Die Proteste der »Gelben Westen« in Frankreich offenbaren eine Hegemoniekrise

Protest ohne Steuer

Die Proteste der französischen »Gelben Westen« offenbaren eine tiefe Hegemoniekrise. Ein Beitrag zur Debatte über die Bewegung.

Bereits Marx staunte im »18. Brumaire« über die »eigentümliche Physiognomie«, die Klassenkämpfe in Frankreich bisweilen besitzen. Er wäre dieser Tage wahrscheinlich nicht weniger verblüfft als damals. Zwar sind die Kostüme ­andere als in vergangenen revolutionären Krisen. Dennoch ist der neongelbe Umhang auch eine Parodie auf eine klare Frontstellung mit eindeutigen ­Gegensätzen und organisierter Interessensartikulation.

Anders gesagt, die wochenlangen Proteste der sogenannten Gelben Westen offenbaren eine Krise sozialer und politischer Zuordnungen, die die organisierte französische Linke immer mehr zum Zaungast gesellschaftlicher Aus­einandersetzungen macht. Diese Situation kommt nicht von ungefähr: In den vergangenen Jahrzehnten haben tiefgreifende Transformationspro­zesse den gesellschaftlichen Konflikten neue Formen gegeben.

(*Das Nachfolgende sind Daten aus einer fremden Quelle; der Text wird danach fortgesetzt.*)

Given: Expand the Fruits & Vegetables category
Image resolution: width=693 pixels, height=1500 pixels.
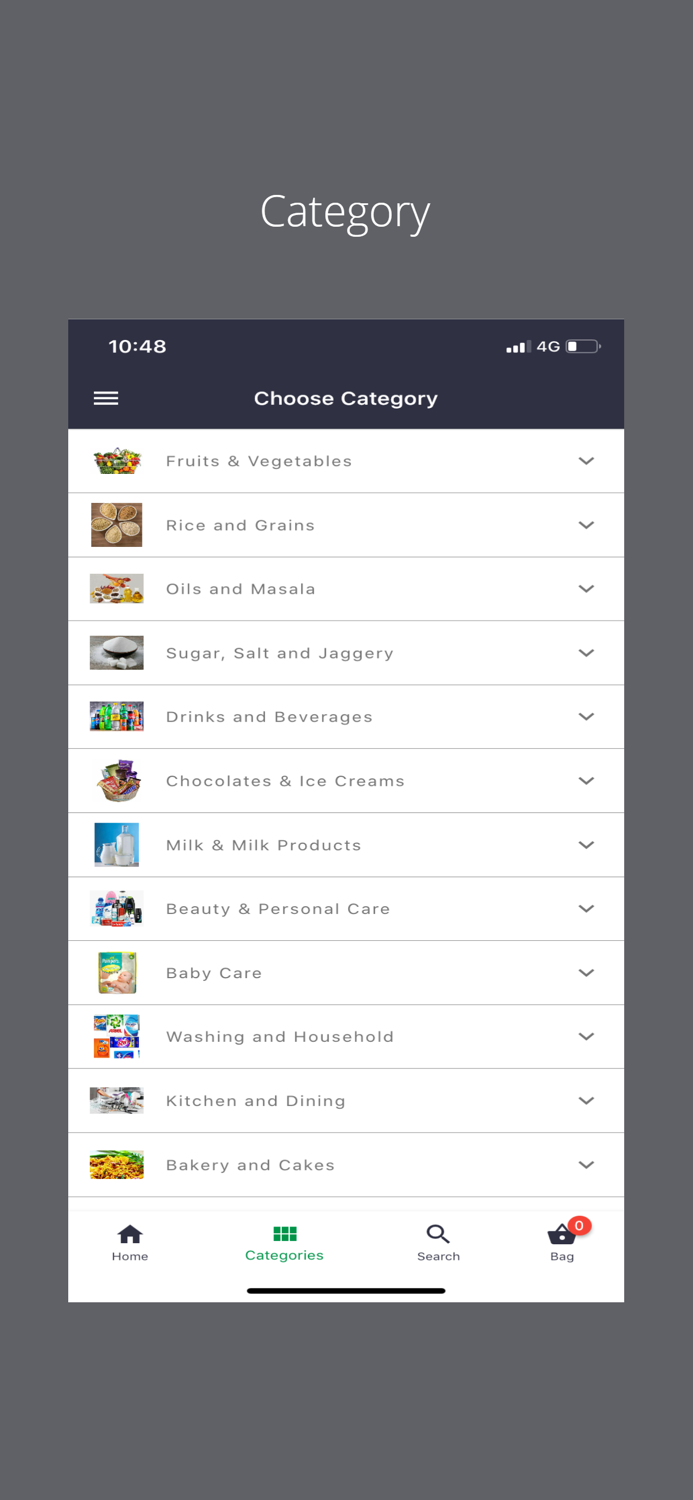Looking at the screenshot, I should pyautogui.click(x=586, y=460).
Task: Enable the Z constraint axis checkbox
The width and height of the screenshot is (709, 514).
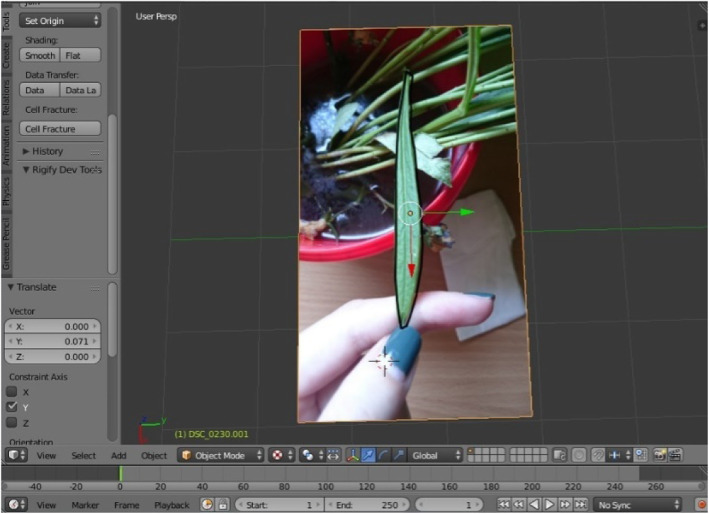Action: (x=12, y=423)
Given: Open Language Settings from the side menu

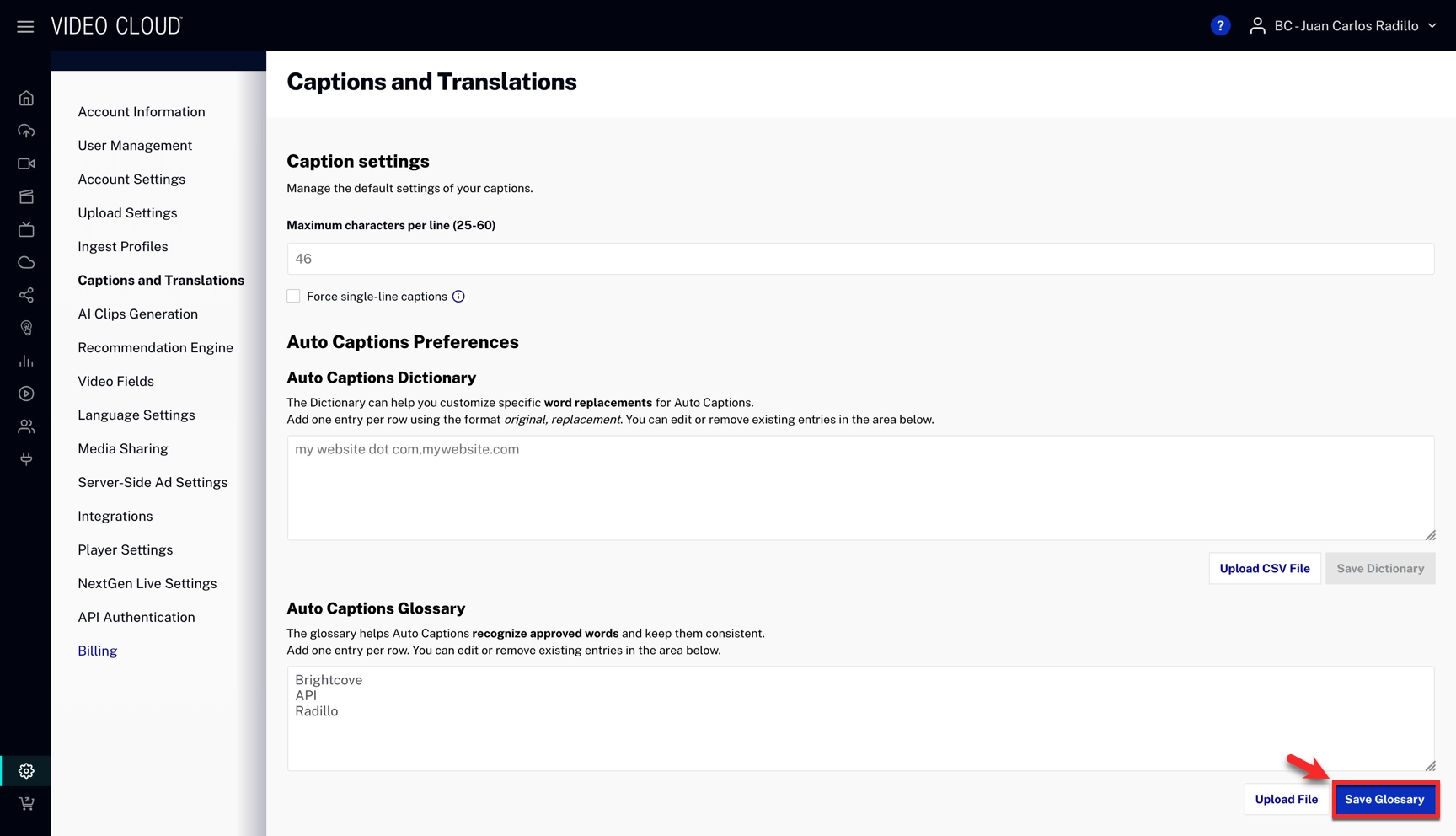Looking at the screenshot, I should tap(136, 415).
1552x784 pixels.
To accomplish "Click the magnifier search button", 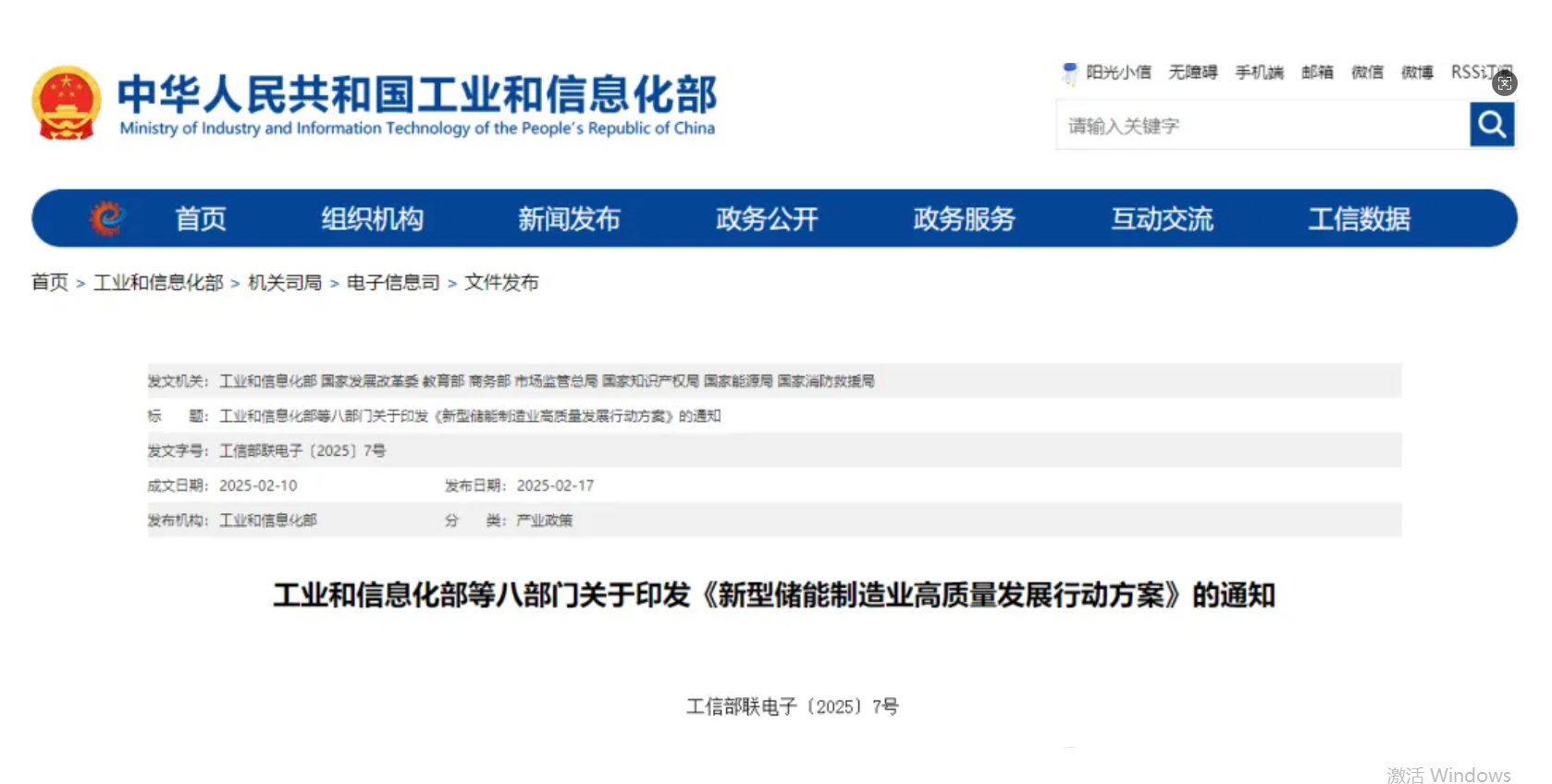I will tap(1491, 124).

So zeichnen sich die diesjährigen Herbstproteste zunächst einmal durch die Abwesenheit der Gewerkschaften aus. Mehr noch, die klassischen Organisationen der Lohnabhängigen haben Schwierigkeiten, überhaupt Position in der Auseinandersetzung zu beziehen. »Die Bewegung kam außerhalb der Betriebe und angesichts einer auf den ersten Blick von der Arbeitswelt losgelösten Frage (dem Benzinpreis) auf. ­Obwohl Lohnabhängige in ihr vorherrschen, ist die Bewegung in unterschiedlichen Bereichen der Gesellschaft verankert. Sie umfasst Chefs kleiner Unternehmen, Geschäftsleute und Handwerker und erinnert daher an eine poujadistische Revolte«, schreibt der Soziologe Karel Yon mit Bezug auf den von Pierre Poujade angeführten Korporatismus reaktionärer Kleinbürger der fünfziger Jahre, der als Vorläufer des rechtsextremen Front National gelten kann.

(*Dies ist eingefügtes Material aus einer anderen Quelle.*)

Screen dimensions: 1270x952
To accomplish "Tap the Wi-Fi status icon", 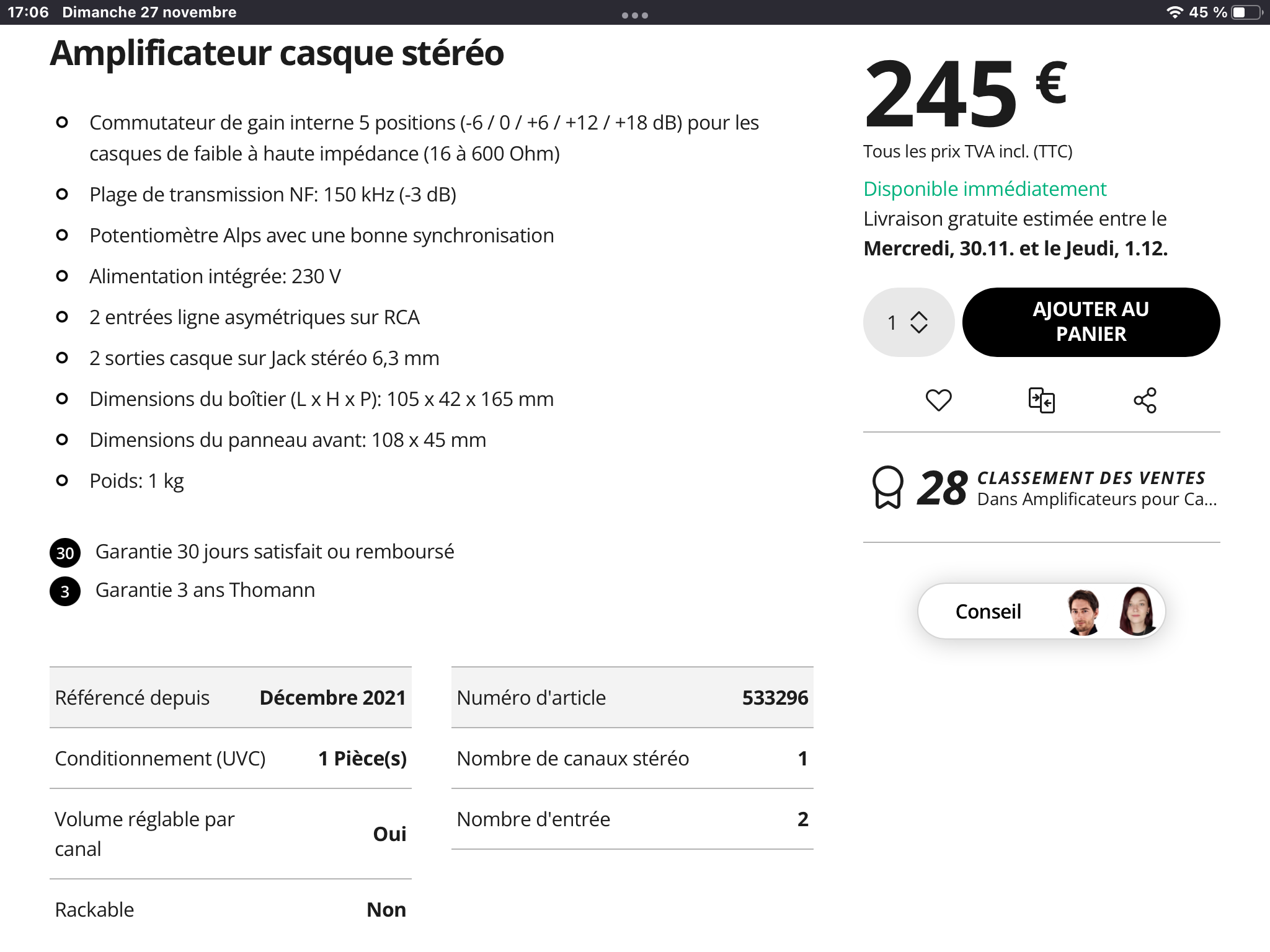I will [1174, 12].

Es handelt sich bei den »Gelben Westen« nicht um einen Aufstand von Rassisten und Nationalisten, wenngleich es ein paar unangenehme Zeit­genossen unter den Akteuren der Bewegung gibt. Diese könnten durch eine Radikalisierung der Revolte durchaus zurückgedrängt werden. Das wird aber weder durch insurrektionalistischen Aktionismus noch durch das vermeintlich ideologiekritische Abkanzeln vom Schreibtisch aus geschehen.

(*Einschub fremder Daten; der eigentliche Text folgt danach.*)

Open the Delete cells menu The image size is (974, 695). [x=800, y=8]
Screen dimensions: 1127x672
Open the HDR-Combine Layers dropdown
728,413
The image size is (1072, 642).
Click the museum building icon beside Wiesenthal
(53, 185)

Die durch die Bewegung der »Gelben Westen« deutlich gewordenen Probleme der französischen Gewerkschaften liegen jedoch tiefer. Die großen Streikbewegungen der Transportarbeiter, Studierenden und Postbediensteten in der zweiten Hälfte der achtziger Jahre haben einen neuen Zyklus sozialer Kämpfe eingeleitet. Infolge neoliberaler Politik besonders prekarisierte Beschäftigtengruppen finden sich nicht mehr in den Gewerkschaften wieder – zumindest nicht in den etablierten Organi­sationen, denn zugleich ist der basisdemokratische Zusammenschluss ­Sud-Solidaires entstanden.

Allerdings konnte dieser das Problem der fortschreitenden Desorganisation der Lohnabhängigen in Frankreich nur teilweise beheben. Aus den vielen, die weiterhin isoliert sind, rekrutiert sich ein großer Teil der »Gelben Westen«. Zu deren sozialer Zusammensetzung liegt nun eine erste wissenschaftliche Studie vor, die von einer Gruppe von Soziologinnen und Politikwissenschaftlern erstellt und am 12. Dezember in Le Monde veröffentlicht wurde. Die »noch sehr vorläufigen Ergebnisse« der Studie zeigen, dass die Bewegung vor allem von einfachen Angestellten getragen wird: Sie sind mit 44,7 Prozent überproportional zu ihrem Anteil an der erwerbstätigen französischen ­Bevölkerung (27,2 Prozent) vertreten. Hinzu kommt eine hohe Beteiligung von Nichterwerbstätigen, vor allem Rentnerinnen und Rentner.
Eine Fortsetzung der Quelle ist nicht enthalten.